:: DIRECTIONS ::
All of these records need to be duplicated exactly.

:: SOURCE RECORDS ::
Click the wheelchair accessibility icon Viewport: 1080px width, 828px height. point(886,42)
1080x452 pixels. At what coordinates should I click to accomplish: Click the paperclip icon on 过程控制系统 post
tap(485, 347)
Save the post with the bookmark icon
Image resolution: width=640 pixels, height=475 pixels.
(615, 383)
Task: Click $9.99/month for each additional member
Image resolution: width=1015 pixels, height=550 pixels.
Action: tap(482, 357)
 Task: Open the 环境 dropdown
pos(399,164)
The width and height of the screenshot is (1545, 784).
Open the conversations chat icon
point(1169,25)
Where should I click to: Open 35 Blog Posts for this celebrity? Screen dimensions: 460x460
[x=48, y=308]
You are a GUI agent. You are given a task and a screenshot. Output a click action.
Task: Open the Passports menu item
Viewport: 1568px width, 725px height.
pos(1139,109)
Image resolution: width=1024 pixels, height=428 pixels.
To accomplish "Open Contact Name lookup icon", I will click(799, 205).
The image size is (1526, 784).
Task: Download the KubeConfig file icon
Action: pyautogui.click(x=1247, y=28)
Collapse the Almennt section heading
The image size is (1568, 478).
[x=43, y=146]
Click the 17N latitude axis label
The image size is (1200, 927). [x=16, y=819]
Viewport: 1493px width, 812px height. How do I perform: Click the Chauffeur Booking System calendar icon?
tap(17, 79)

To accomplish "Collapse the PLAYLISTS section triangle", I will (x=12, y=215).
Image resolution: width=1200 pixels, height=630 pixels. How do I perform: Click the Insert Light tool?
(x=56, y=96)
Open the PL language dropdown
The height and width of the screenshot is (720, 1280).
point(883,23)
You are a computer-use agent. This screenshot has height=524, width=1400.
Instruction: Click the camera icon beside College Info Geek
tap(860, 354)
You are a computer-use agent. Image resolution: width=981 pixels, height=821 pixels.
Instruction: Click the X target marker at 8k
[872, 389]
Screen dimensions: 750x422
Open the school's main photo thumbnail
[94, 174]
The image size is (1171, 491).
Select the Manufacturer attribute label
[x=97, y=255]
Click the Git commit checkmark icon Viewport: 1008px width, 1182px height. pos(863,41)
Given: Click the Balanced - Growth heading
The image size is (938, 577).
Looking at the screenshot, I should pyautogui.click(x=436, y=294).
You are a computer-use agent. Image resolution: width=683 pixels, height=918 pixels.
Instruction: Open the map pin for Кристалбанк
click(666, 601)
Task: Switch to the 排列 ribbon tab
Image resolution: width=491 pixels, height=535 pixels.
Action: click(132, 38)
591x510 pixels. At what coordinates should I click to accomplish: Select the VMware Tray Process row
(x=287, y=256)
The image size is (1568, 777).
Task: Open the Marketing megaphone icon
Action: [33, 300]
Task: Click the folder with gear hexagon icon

:: OUTPUT FOR THIS TASK ::
Click the wheelchair accessibility icon Viewport: 1080px width, 828px height. point(886,42)
1080x452 pixels. At what coordinates should I click to accomplish: Click the paperclip icon on 过程控制系统 post
tap(485, 347)
Save the post with the bookmark icon
Image resolution: width=640 pixels, height=475 pixels.
(615, 383)
Task: Click $9.99/month for each additional member
Image resolution: width=1015 pixels, height=550 pixels.
Action: tap(482, 357)
 Task: Open the 环境 dropdown
pos(399,164)
The width and height of the screenshot is (1545, 784).
Open the conversations chat icon
point(1169,25)
Where should I click to: Open 35 Blog Posts for this celebrity? Screen dimensions: 460x460
[x=48, y=308]
You are a GUI agent. You are given a task and a screenshot. Output a click action.
Task: Open the Passports menu item
Viewport: 1568px width, 725px height.
pos(1139,109)
Image resolution: width=1024 pixels, height=428 pixels.
To accomplish "Open Contact Name lookup icon", I will click(799, 205).
The image size is (1526, 784).
Task: Download the KubeConfig file icon
Action: pyautogui.click(x=1247, y=28)
Collapse the Almennt section heading
The image size is (1568, 478).
[x=43, y=146]
Click the 17N latitude axis label
The image size is (1200, 927). [x=16, y=819]
Viewport: 1493px width, 812px height. How do I perform: Click the Chauffeur Booking System calendar icon?
tap(17, 79)

To accomplish "Collapse the PLAYLISTS section triangle", I will (x=12, y=215).
Image resolution: width=1200 pixels, height=630 pixels. How do I perform: Click the Insert Light tool?
(x=56, y=96)
Open the PL language dropdown
The height and width of the screenshot is (720, 1280).
point(883,23)
You are a computer-use agent. This screenshot has height=524, width=1400.
Instruction: Click the camera icon beside College Info Geek
tap(860, 354)
You are a computer-use agent. Image resolution: width=981 pixels, height=821 pixels.
Instruction: Click the X target marker at 8k
[872, 389]
Screen dimensions: 750x422
Open the school's main photo thumbnail
[94, 174]
The image size is (1171, 491).
Select the Manufacturer attribute label
[x=97, y=255]
Click the Git commit checkmark icon Viewport: 1008px width, 1182px height. pos(863,41)
Given: Click the Balanced - Growth heading
The image size is (938, 577).
Looking at the screenshot, I should pyautogui.click(x=436, y=294).
You are a computer-use agent. Image resolution: width=683 pixels, height=918 pixels.
Instruction: Open the map pin for Кристалбанк
click(666, 601)
Task: Switch to the 排列 ribbon tab
Image resolution: width=491 pixels, height=535 pixels.
Action: click(132, 38)
591x510 pixels. At what coordinates should I click to accomplish: Select the VMware Tray Process row
(x=287, y=256)
The image size is (1568, 777).
Task: Open the Marketing megaphone icon
Action: [33, 300]
Task: Click the folder with gear hexagon icon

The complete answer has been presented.